## Istruzioni dell'esercizio:
Trascriva senza alcuna modifica il brano del testo sul TTIP che inizia con le parole "Studi favorevoli all’accordo" e termina dopo le parole "flessibilità negli investimenti.".

## Testo fornito:

-- -- --

Ma procediamo con ordine cercando di sviscerare, in primis, quelli che sono i presupposti ufficiali sui quali si basa la Partnership Transatlantica e, in secondo luogo, illustrare gli scetticismi che ne derivano.
Accesso ai mercati: “ci si propone di avvicinarsi il più possibile all’abolizione dei dazi commerciali sui prodotti agricoli ed industriali, e di liberalizzare ampiamente i mercati dei servizi, degli investimenti e degli appalti pubblici”.
Problematiche di regolamentazione e barriere monotariffarie: “con il TTIP si intende eliminare le divergenze di regolamentazione, tagliando nettamente gli ostacoli d’ordine burocratico”. Nel campo automobilistico, per esempio, ciò che è considerato sicuro al di là dell’Atlantico, può essere venduto anche in Europa senza bisogno di ulteriori prove o adattamenti.
Affrontare congiuntamente le sfide e le opportunità del commercio internazionale: “entrambe le parti intendono mantenere e promuovere un elevato livello di protezione della proprietà intellettuale e delle indicazioni geografiche, e collaborare in direzione dello sviluppo sostenibile”.
Un trattato di rilevanza storica, che coinvolgerebbe un totale di 820 milioni di cittadini e il 45% del PIL mondiale, secondo i dati del FMI del 2013. Posti di lavoro in aumento, sfruttamento di una parte inutilizzata di mercato, semplificazione di normative, eliminazione di dazi.
Studi favorevoli all’accordo hanno dichiarato che il PIL mondiale aumenterebbe tra lo 0,5 e l’1%, così come quello dei singoli Stati, che si verificherebbe un miglioramento tecnologico e innovativo così come una semplificazione burocratica e una flessibilità negli investimenti.

-- -- --

## Righe del dataset:
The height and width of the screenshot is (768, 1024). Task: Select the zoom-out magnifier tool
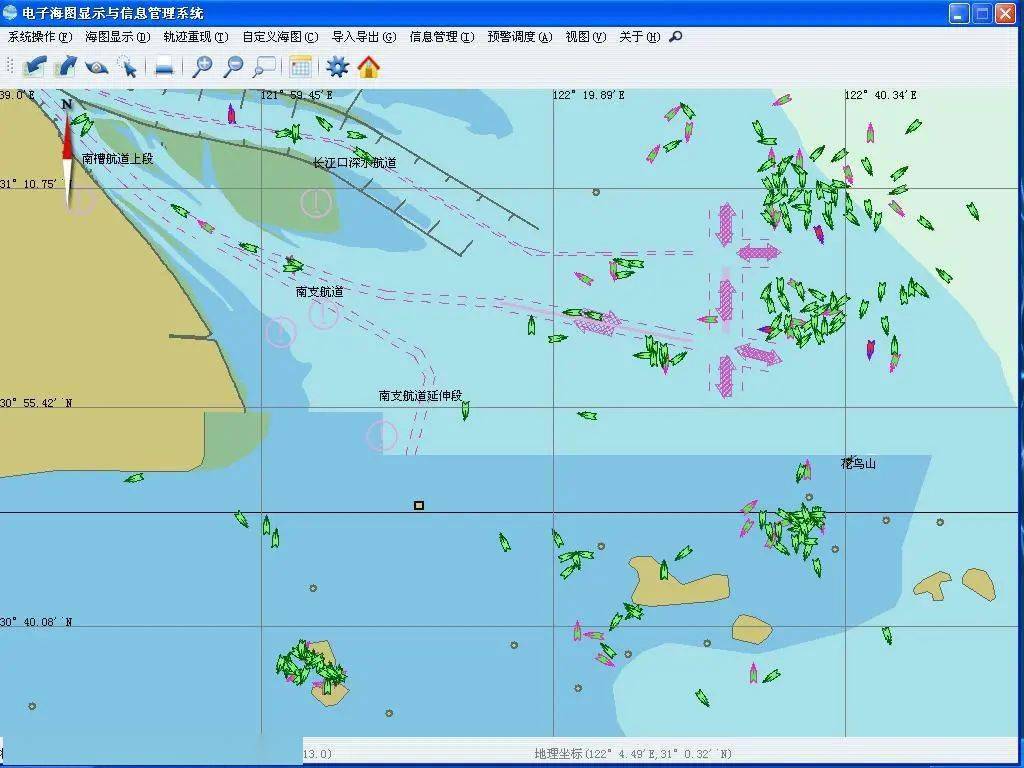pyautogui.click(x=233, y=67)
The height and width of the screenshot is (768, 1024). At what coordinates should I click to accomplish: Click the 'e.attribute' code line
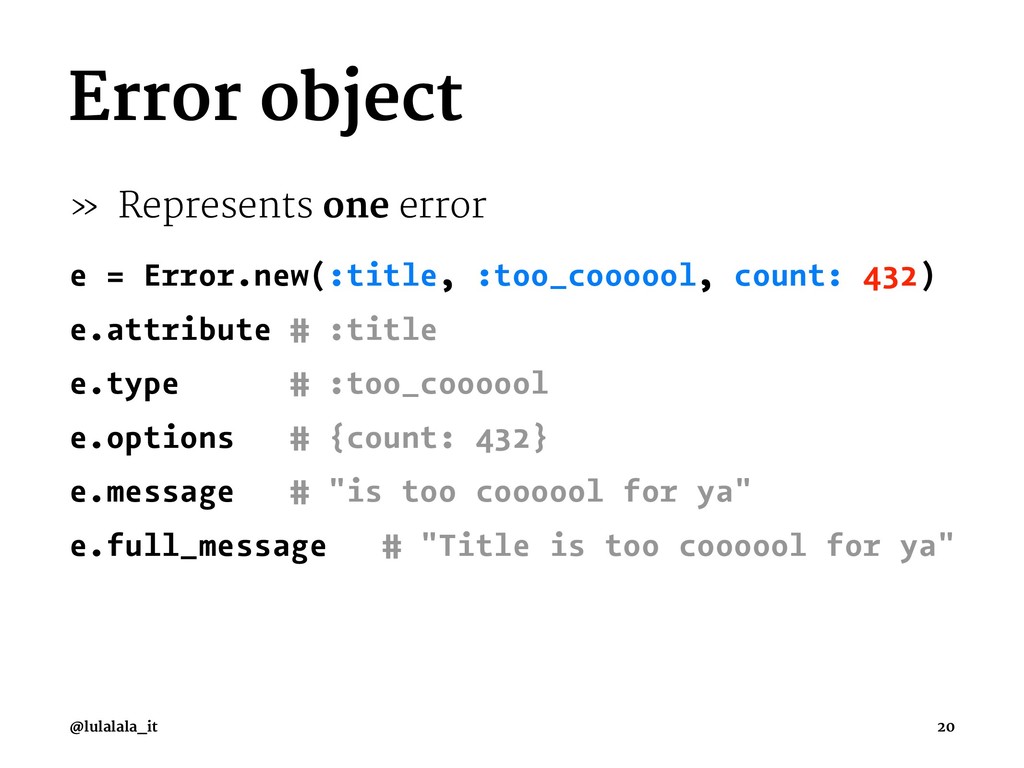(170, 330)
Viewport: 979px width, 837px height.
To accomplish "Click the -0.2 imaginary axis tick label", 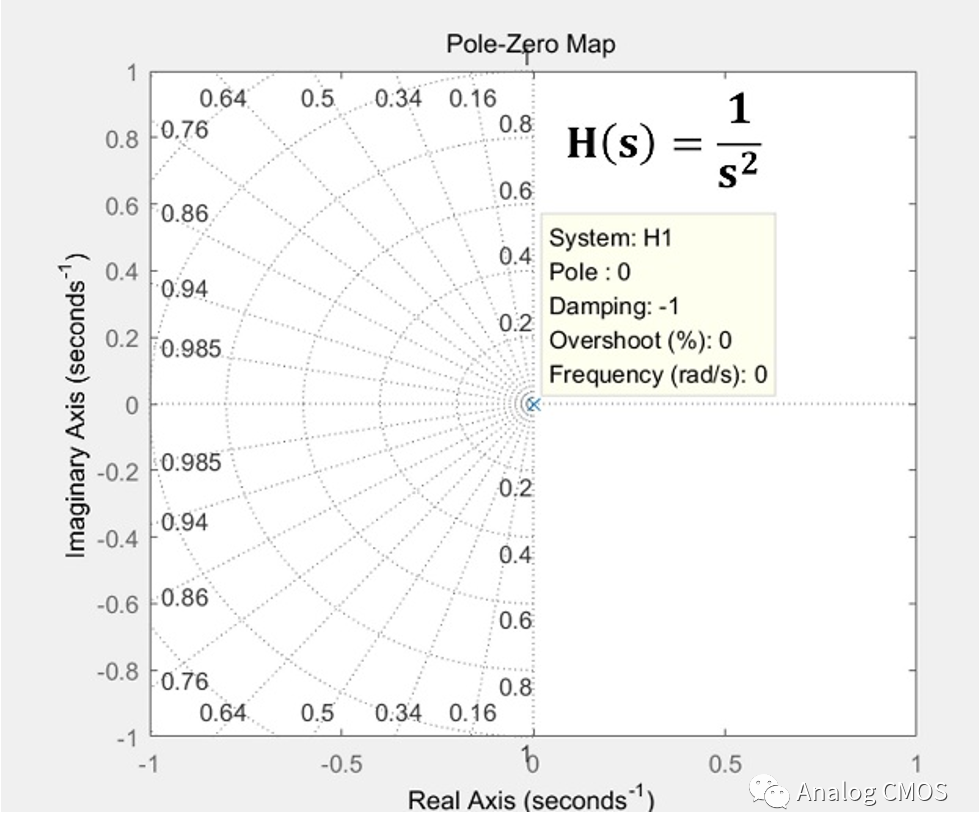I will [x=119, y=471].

-- -- --

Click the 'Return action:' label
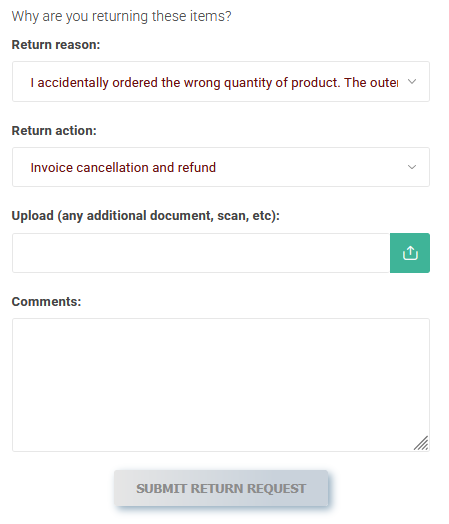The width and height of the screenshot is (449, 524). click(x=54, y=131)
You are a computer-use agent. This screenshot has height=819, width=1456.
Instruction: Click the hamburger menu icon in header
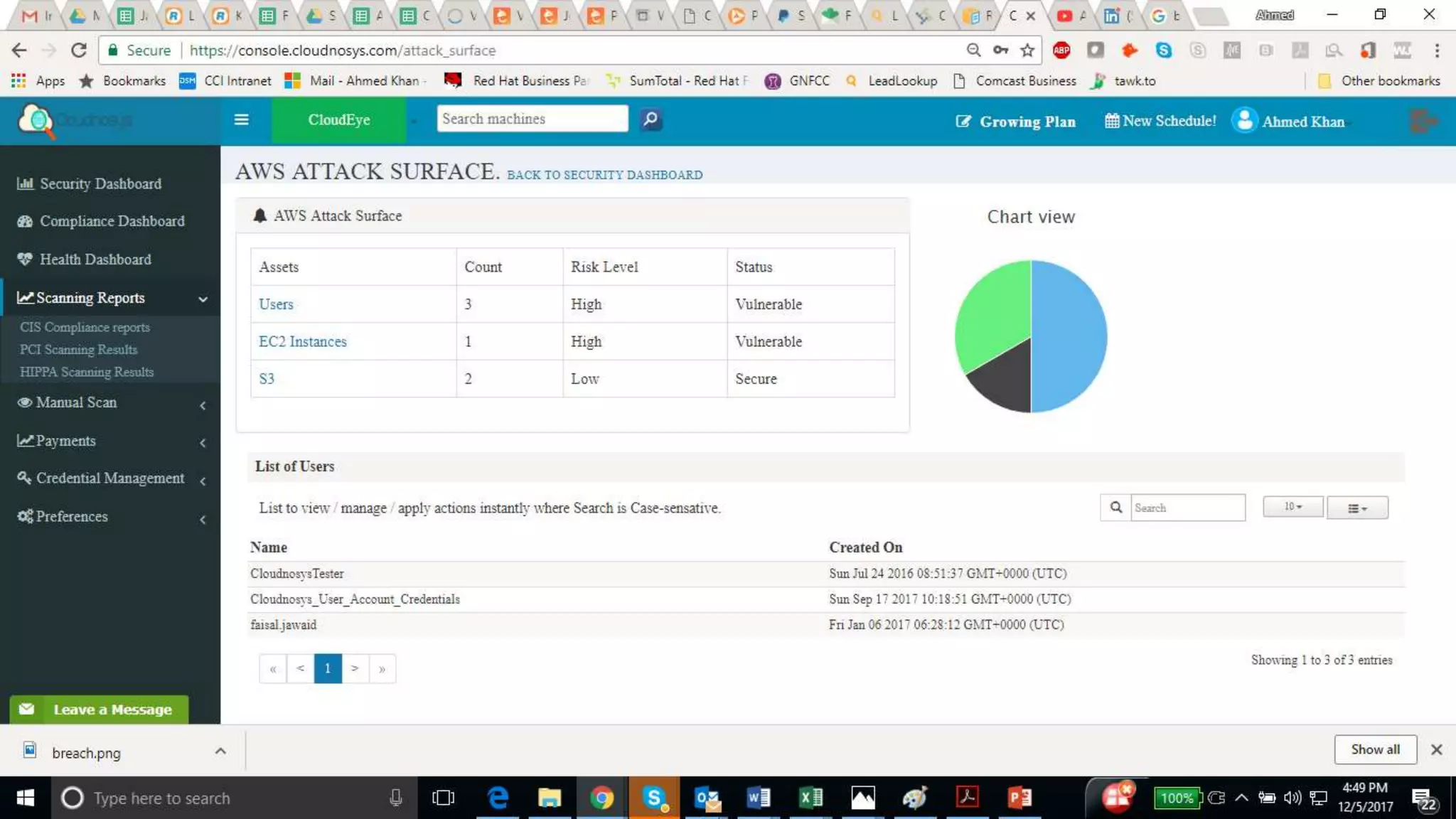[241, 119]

-- -- --

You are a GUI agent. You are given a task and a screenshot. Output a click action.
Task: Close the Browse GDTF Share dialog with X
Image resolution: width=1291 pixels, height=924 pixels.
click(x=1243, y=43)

-- -- --

## Risposta dell'esercizio:
Studi favorevoli all’accordo hanno dichiarato che il PIL mondiale aumenterebbe tra lo 0,5 e l’1%, così come quello dei singoli Stati, che si verificherebbe un miglioramento tecnologico e innovativo così come una semplificazione burocratica e una flessibilità negli investimenti.